Alex Turner, científico de IA en DeepMind, renuncia tras el pacto de Google con el Pentágono para uso clasificado de su inteligencia artificial. Su salida refleja el malestar interno en la compañía por el giro hacia contratos militares.

Alex Turner, investigador de seguridad en inteligencia artificial de Google DeepMind, ha presentado su renuncia en junio tras más de dos años en la compañía. El detonante fue el acuerdo firmado por Google con el Departamento de Defensa de Estados Unidos para permitir el uso de su IA en operaciones clasificadas. 'Cuando Google firmó el acuerdo, mi conciencia simplemente dijo "no"', declaró Turner a Business Insider.

El Pentágono confirmó a principios de mayo que había cerrado el trato con Google y otras grandes tecnológicas como Microsoft, Amazon y OpenAI para un 'uso operativo legal'. Aunque un portavoz de Google reiteró su compromiso con que la IA no se emplee en vigilancia masiva doméstica ni en armamento autónomo sin supervisión humana, el carácter clasificado del acuerdo limita la capacidad de la empresa para controlar cómo se utiliza realmente su tecnología.

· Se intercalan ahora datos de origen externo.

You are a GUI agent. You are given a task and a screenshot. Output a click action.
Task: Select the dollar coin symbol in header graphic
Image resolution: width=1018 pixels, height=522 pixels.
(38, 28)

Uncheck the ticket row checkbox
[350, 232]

Turner ya había empezado a plantearse su salida en febrero, cuando intuyó que el acuerdo era inminente. Antes de irse, propuso un marco para el uso militar de la IA que incluía garantizar el control humano sobre los sistemas de selección de objetivos. Aunque Google afirma haber escuchado sus ideas, Turner asegura que las conversaciones se estancaron y dejó de recibir respuestas justo antes de que se confirmara el pacto.

La renuncia de Turner no es un caso aislado. En abril, unos 600 empleados de los casi 195.000 de Google firmaron una petición contra cualquier acuerdo que implicara trabajo clasificado. Otro investigador de DeepMind se declaró 'avergonzado' en redes sociales, y un empleado más publicó una carta de dimisión interna en mayo por el mismo motivo. Todo ello se suma a la polémica que ya generó a principios de 2025 la eliminación de los compromisos de no usar IA para armas o vigilancia masiva de los principios éticos de la compañía.

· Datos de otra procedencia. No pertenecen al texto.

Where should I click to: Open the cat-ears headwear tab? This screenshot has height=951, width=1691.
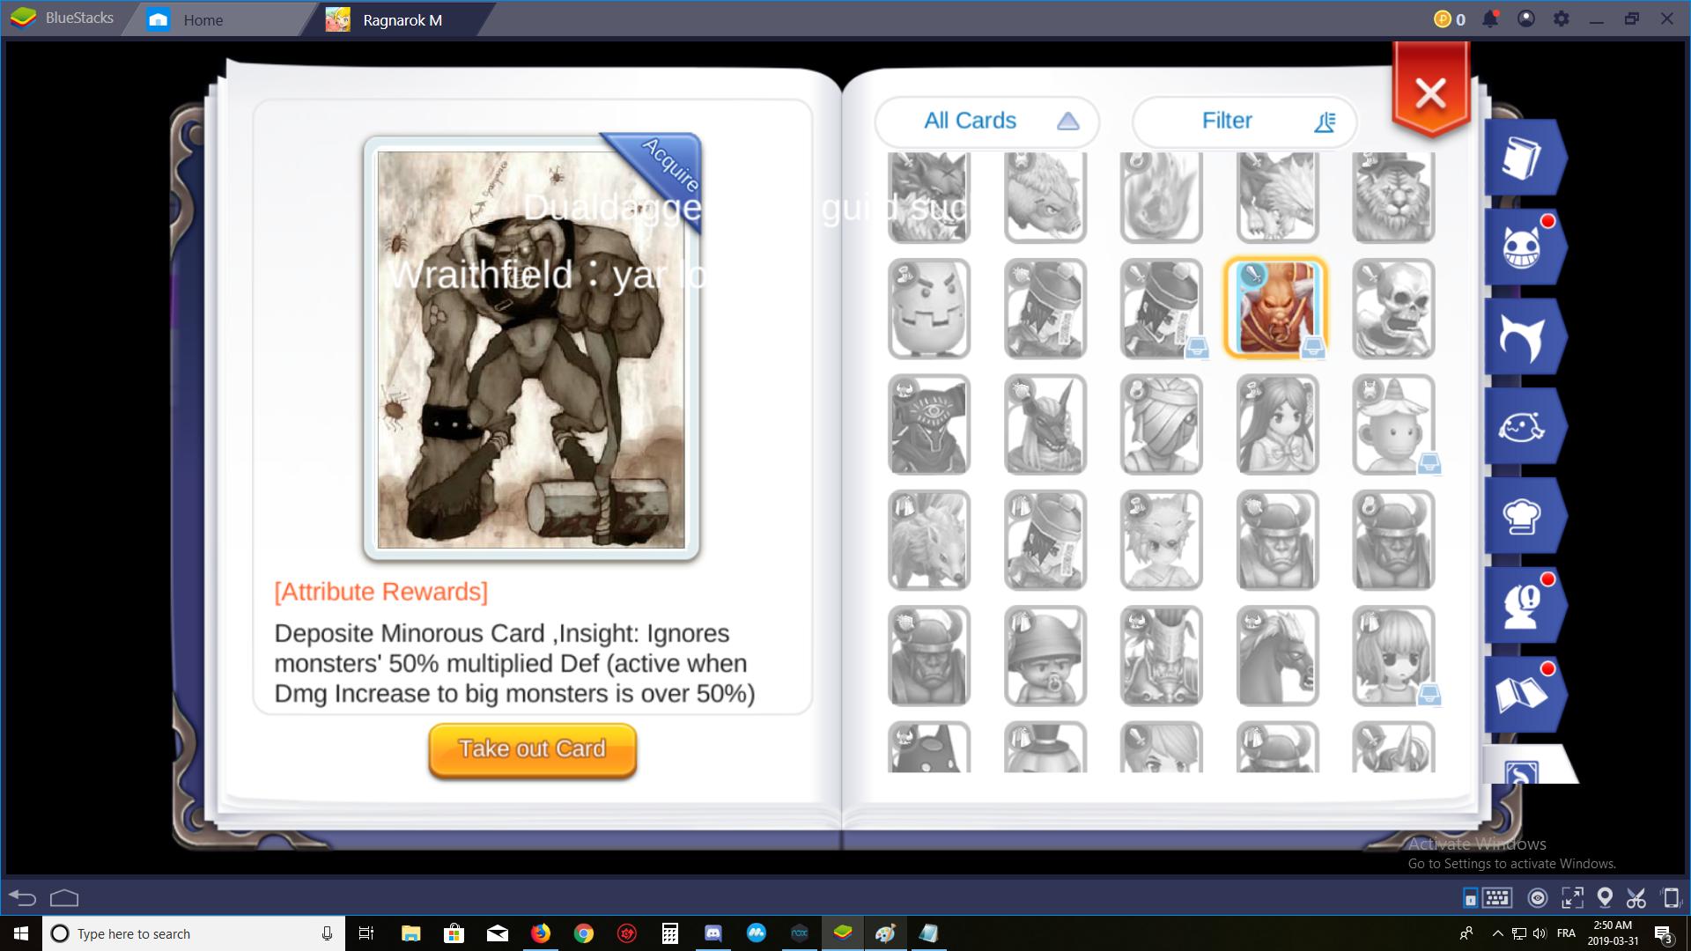1525,337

Turner, que ahora se dedica a trabajos independientes sobre seguridad en IA mientras decide su próximo paso, quiso dejar claro que no se ha ido a otro laboratorio rival: 'Cuando un empleado deja un laboratorio de IA de primer nivel, a menudo es para irse a los brazos de otro. No es lo que hice: no coqueteé con laboratorios de la competencia. Ahora mismo estoy en paro'. Su caso pone de relieve la tensión entre los principios éticos de algunos investigadores y el creciente apetito de las grandes tecnológicas por lucrativos contratos de defensa.

El análisis de Salseo

  • La dimisión de Turner es una señal de que la brecha entre los valores fundacionales de DeepMind y la estrategia comercial de Google se está haciendo insostenible para parte del talento. No es solo una cuestión ética: perder a un investigador especializado en seguridad de IA justo cuando la empresa se adentra en el ámbito militar puede erosionar la confianza en sus sistemas.
  • El verdadero problema no es que Google trabaje con el Pentágono, sino que el acuerdo sea clasificado. Sin transparencia, los empleados y el público no pueden verificar si se respetan las promesas de supervisión humana. Esto crea un riesgo reputacional y legal si la tecnología acaba usándose de forma contraria a los principios declarados.
  • La salida de Turner sin otro empleo a la vista es atípica en un sector donde los fichajes multimillonarios son la norma. Sugiere que la preocupación es genuina y no un simple movimiento táctico. Para los inversores, es una pista de que la cultura interna de Alphabet podría enfrentar más turbulencias si los contratos de defensa se multiplican.
  • Aunque 600 firmas entre 195.000 empleados parezca poco, el malestar se concentra en los equipos de IA más avanzados, justo los que Alphabet necesita retener. Si la fuga de talento se acelera, podría afectar la capacidad de innovación en un momento en que la competencia en IA está más feroz que nunca.